Using social media data, this projected produced new indices of job loss and job finding that complement official statistics.   This approach demonstrates the usefulness of using new sources of data—specifically Tweets about jobs—in identifying labor market trends.  In particular, social media provides novel insight into how workers feel about the strength or weakness of employment prospects.  Techniques developed using social media data will be useful for economists and other social scientists aiming to construct real time indices of social and economic behavior and outcomes.  Collaboration between social scientists and computer scientists produced tools that can be applied to extracting time series of social and economic indicators from social media.

Geospatial images also provide a novel source of data for assessing economic trends with greater resolution than conventional data sources.  This project used satellite measurements of land cover to measure the impact of the 2008 financial crisis on economic activity in southeast Michigan.

A modern statistical infrastructure combines survey and administrative data.

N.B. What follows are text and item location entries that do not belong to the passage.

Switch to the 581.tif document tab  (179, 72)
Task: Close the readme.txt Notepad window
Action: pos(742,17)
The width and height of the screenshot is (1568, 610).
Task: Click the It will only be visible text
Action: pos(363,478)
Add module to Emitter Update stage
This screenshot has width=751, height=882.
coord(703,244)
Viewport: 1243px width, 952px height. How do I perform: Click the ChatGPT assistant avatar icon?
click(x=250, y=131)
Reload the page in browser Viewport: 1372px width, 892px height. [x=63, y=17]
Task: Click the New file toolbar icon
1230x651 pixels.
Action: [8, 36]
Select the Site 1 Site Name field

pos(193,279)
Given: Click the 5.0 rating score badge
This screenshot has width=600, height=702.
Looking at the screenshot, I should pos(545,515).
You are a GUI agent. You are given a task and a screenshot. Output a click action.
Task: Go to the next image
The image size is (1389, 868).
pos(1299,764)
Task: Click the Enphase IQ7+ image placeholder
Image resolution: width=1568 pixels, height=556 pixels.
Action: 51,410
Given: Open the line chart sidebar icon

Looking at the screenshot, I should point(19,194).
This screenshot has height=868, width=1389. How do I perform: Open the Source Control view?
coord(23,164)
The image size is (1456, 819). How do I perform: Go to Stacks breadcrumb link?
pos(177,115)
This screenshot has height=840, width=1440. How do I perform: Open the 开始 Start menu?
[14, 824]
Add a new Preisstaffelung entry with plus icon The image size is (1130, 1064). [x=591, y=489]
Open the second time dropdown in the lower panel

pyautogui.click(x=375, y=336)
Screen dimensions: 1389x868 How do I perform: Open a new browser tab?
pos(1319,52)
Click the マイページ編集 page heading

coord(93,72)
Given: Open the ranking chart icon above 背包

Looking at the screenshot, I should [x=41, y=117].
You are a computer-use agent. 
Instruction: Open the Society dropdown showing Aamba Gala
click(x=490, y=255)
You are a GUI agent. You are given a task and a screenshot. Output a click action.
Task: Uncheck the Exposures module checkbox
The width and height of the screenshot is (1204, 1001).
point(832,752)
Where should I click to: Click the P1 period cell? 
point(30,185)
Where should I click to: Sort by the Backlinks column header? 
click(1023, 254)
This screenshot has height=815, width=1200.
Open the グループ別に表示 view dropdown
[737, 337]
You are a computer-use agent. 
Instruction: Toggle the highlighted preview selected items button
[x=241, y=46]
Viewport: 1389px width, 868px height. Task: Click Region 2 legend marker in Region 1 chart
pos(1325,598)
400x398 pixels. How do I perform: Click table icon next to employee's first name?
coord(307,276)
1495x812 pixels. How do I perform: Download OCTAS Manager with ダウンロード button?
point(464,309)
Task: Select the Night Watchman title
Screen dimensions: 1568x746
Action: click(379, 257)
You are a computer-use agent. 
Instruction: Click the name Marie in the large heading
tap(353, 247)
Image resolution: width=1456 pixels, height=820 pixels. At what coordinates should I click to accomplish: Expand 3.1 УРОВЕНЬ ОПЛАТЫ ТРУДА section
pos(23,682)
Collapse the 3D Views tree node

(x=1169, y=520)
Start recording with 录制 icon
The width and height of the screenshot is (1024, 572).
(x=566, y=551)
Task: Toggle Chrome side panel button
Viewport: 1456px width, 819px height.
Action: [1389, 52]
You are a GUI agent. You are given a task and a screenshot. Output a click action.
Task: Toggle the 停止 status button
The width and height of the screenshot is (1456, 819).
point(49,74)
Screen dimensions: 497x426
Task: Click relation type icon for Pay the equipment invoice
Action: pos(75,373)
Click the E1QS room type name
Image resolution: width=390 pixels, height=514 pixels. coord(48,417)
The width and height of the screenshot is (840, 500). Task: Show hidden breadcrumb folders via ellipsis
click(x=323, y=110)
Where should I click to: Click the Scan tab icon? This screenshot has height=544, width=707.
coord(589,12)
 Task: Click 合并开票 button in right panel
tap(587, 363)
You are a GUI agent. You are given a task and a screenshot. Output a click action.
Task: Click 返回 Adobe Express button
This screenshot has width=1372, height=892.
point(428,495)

Some information, including inherently subjective variables, can best obtained from surveys of individuals.  Other data are much better measured by administrative data.  This project advanced the joint use of measure survey and administrative data by developing new techniques for matching survey responses about employers to administrative data.  These techniques have better performance—better match probabilities and fewer false positive matches—than conventional procedures. These innovations will be available to statistical agencies as they improve official measures by combining survey and administrative data.  In addition to improving data quality, the use of such record linkage can reduce the cost of administering surveys and the time burden of households when they respond to surveys.

The project compared survey and administrative measurement of permanent job loss. It examined the implications of these different measures for estimates of how job loss affects workers’ prospects for future earnings and employment.  This work allows novel assessment of how business conditions are perceived by workers and the differential effects on workers.

The Federal statistical system faces important challenges in renewing its workforce.  This project sponsored training in using techniques related to its findings, engaged in collaborative methodological research with researchers at the Census Bureau and other participants in the NSF-Census Research Network, and disseminated the project’s results via participation in conferences and scholarly publication.